|Rhinoplasty, or surgery to reshape the nose, is one of the most common of all plastic surgery procedures. Rhinoplasty can reduce or increase the size of your nose, change the shape of the tip or the bridge, narrow the span of the nostrils, or change the angle between your nose and your upper lip. It may also correct a birth defect or injury, or help relieve some breathing problems.|
Rhinoplasty can enhance your appearance and your self-confidence, but it won't necessarily change your looks to match your ideal, or cause other people to treat you differently. Before you decide to have surgery, think carefully about your expectations.

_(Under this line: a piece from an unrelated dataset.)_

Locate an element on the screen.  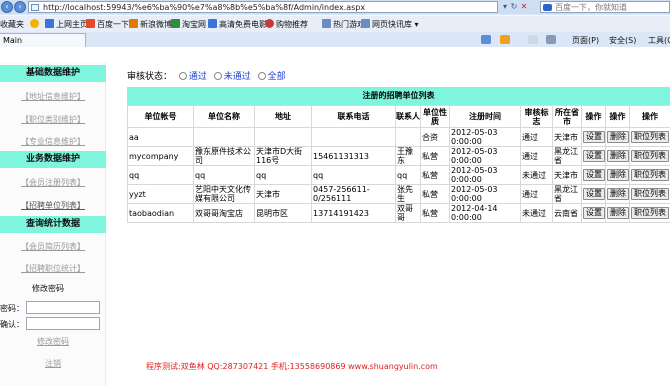
col-province: 所在省市 is located at coordinates (567, 116).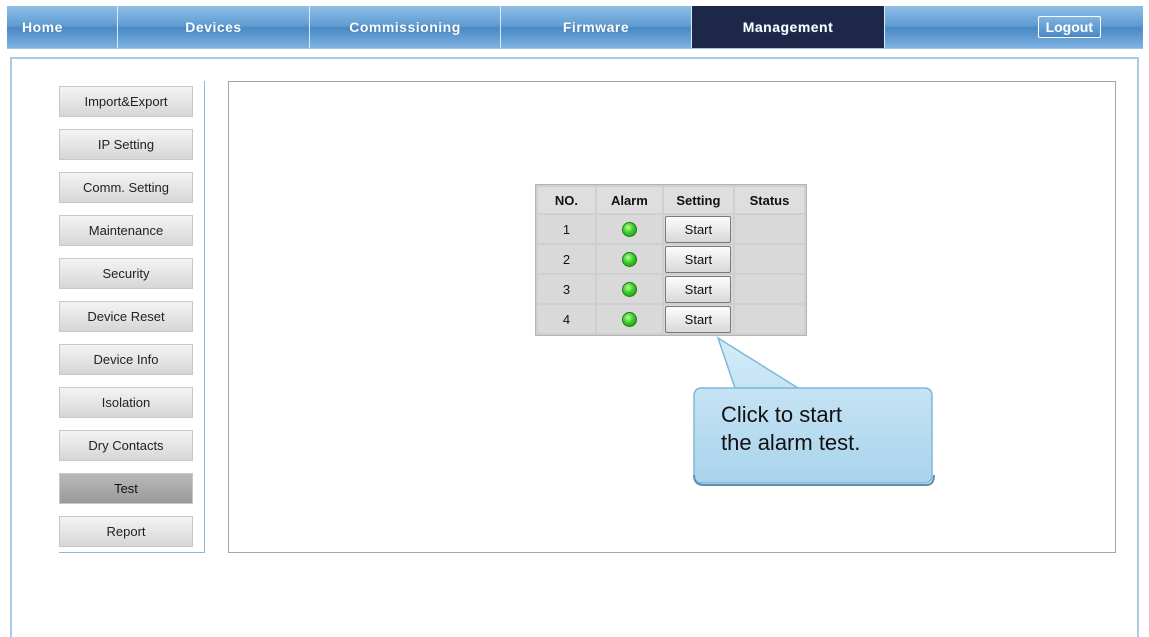 The height and width of the screenshot is (637, 1149). Describe the element at coordinates (214, 27) in the screenshot. I see `tab-devices: Devices` at that location.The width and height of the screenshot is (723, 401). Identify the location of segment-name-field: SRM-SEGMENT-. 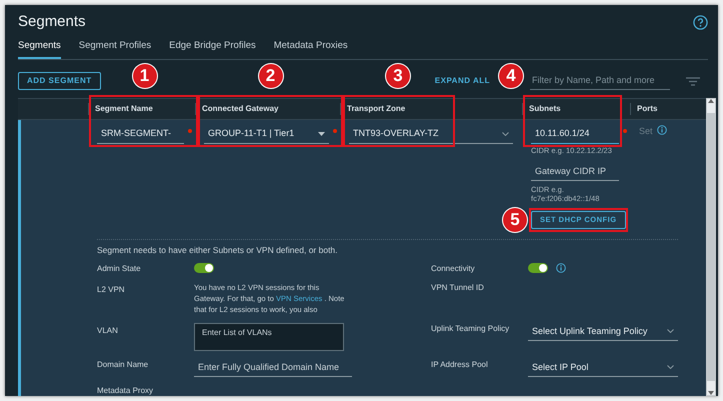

The best candidates for rhinoplasty are people who are looking for improvement, not perfection, in the way they look. If you're physically healthy, psychologically stable, and realistic in your expectations, you may be a good candidate. Rhinoplasty can be performed to meet aesthetic goals or for reconstructive purposes-to correct birth defects or breathing problems. Age may also be a consideration. Most surgeons prefer not to operate on teenagers until after they've completed their growth spurt-around 14 or 15 for girls, a bit later for boys. It's important to consider teenagers' social and emotional adjustment, too, and to make sure it's what they, and not their parents, really want.
Most insurance policies don't cover purely cosmetic surgery; however, if the procedure is performed for reconstructive purposes, to correct a breathing problem or a marked deformity, the procedure may be covered. Check with your insurer, and obtain pre-authorization for your surgery.
Be sure to tell Dr. Fisher if you've had any previous nose surgery or an injury to your nose, even if it was many years ago. You should also inform Dr. Fisher if you have any allergies or breathing difficulties; if you're taking any medications, vitamins, or recreational drugs; and if you smoke.
Preparing for your surgery
Dr. Fisher will give you specific instructions on how to prepare for surgery, including guidelines on eating and drinking, smoking, and taking or avoiding certain vitamins, and medications.
If you smoke, plan to quit at least two weeks before your surgery and not to resume for at least four weeks after your surgery. Avoid overexposure to the sun before surgery, and do not go on a stringent diet, as both can inhibit your ability to heal.
Rhinoplasty usually takes 1-2 hours, though extensive or complicated procedures may take longer. Dr. Fisher performs the rhinoplasty from within the nose, making the incision inside the nostrils; you will not have a visible scar on your nose. When the surgery is complete, a splint will be applied to help your nose maintain its new shape. You may also have packing in your nostrils to stabilize the septum and help control post-operative bleeding.
After your surgery
Plan on staying in bed with your head elevated (except for going to the bathroom) for the first day after your surgery. You'll notice that the swelling and bruising around your eyes will increase at first, reaching a peak after two or three days. Applying cold compresses will reduce this swelling and make you feel a bit better. In any case, you'll feel a lot better than you look. Most of the swelling and bruising should disappear within 7-10 days. (Some subtle swelling-unnoticeable to anyone but you will remain for several months.)
A little bleeding is common during the first few days following surgery, and you may continue to feel some stuffiness for several weeks. If you have nasal packing, it will be removed after a few days and you'll feel much more comfortable. Your splint is usually removed in 4-5 days following your surgery. The suture are all inside your nose and will usually fall out within 10-14 days.
Getting back to normal
Most patients are up and about within a day or two, and able to return to work or other moderate activities within a week. It will be several weeks, however, before you're entirely up to speed.
You should keep your activities to a minimum for three to five days, and to avoid more strenuous activities for about two weeks. It's especially important to avoid activities that raise your blood pressure, including bending, lifting, and rigorous sports. You should also avoid alcohol, since it causes fluid retention.